Exercise prompt. Write the next part of the news report on the Navy's delayed deployment of the USS Harry S. Truman, picking up after its final sentence.

Extract to read.

The Navy is denying speculation that it has delayed the deployment of the aircraft carrier USS Harry S. Truman to the Middle East in order to create “drama” over defense spending cuts.
“The Navy did not make this decision to make a point,” Adm. John Kirby, the service’s chief of information, said Tuesday in an op-ed article.
“Without a spending bill this year and no flexibility to supplement our operating accounts, those options were pretty simple: Either send the Truman on time and maintain a dual-carrier presence in the Gulf region through this year and not much longer; find some other non-Navy way to source the requirement; or delay the Truman’s departure and deploy it some months later under a single-carrier plan we could safely support well into 2015,” Adm. Kirby said in the Norfolk Virginian-Pilot article.

Entries supplied.
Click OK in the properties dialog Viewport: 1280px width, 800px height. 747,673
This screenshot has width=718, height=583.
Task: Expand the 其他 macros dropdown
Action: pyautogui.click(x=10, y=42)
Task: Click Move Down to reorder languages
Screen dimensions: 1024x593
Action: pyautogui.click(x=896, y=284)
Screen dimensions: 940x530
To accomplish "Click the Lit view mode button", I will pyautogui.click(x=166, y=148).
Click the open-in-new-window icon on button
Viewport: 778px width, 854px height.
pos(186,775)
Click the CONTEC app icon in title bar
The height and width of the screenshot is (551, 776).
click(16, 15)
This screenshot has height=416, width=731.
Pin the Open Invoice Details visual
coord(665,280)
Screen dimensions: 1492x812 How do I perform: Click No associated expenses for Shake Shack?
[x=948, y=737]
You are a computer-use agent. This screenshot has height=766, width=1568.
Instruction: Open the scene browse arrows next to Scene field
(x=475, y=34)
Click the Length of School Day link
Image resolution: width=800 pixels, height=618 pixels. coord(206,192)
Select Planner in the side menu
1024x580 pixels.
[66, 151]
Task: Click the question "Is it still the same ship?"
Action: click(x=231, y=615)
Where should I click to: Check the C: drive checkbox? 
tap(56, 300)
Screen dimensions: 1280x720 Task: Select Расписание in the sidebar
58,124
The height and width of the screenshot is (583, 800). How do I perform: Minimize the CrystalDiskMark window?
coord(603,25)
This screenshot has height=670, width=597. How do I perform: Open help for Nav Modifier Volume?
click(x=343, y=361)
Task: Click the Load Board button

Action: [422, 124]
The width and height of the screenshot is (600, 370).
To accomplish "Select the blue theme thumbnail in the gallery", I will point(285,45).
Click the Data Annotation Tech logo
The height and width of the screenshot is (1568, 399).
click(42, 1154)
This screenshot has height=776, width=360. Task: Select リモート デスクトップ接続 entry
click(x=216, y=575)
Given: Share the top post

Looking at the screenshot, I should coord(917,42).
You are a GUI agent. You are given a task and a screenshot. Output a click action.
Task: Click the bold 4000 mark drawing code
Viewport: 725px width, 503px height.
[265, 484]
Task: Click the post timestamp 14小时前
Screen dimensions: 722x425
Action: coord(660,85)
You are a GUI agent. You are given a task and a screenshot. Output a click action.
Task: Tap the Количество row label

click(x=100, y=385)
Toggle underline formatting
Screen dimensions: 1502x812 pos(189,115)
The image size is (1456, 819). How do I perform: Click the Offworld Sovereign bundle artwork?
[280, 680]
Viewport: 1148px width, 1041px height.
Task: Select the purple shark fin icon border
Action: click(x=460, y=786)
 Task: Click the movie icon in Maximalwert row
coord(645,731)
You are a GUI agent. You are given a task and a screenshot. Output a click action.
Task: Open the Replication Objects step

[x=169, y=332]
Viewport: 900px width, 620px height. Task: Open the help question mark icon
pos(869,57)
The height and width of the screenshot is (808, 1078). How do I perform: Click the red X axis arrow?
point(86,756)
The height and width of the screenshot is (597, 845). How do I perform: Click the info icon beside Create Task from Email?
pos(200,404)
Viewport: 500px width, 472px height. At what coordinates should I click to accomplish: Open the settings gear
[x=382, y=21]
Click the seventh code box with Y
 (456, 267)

Exercise answer.
In a Feb. 12 letter to Deputy Defense Secretary Ashton Carter, Rep. Duncan Hunter, California Republican, said: “I am concerned that these decisions are being made for the purpose of adding drama to the sequestration debate, given the continuation of other programs that are worthy of cost-cuts or even elimination.”
The Pentagon faces reducing its budget by $500 billion over the next decade under an automatic measure known as sequestration, which is set to begin Friday.
Adm. Kirby said that maintaining two carriers in the Middle East had become increasingly difficult long before there was any uncertainty about the budget. He noted that the retirement of the USS enterprise in November and the four-year overhaul of the USS Abraham Lincoln had reduced the 11-carrier fleet to nine.
“Were it not for [Defense] Secretary [Leon E.] Panetta’s decision to delay the Truman and relieve us from having to keep two aircraft carriers in the Middle East, the Navy would have been unable to keep combat-ready forces there on anything resembling a stable schedule much past the end of this summer,” the admiral wrote.
“Look, military leaders don’t make decisions to make a point. We don’t do drama. And we don’t involve ourselves in political debates. We provide options to civilian leaders that help them better protect and defend Americans. And that’s exactly what delaying the Truman allows us all to do,” Adm. Kirby wrote.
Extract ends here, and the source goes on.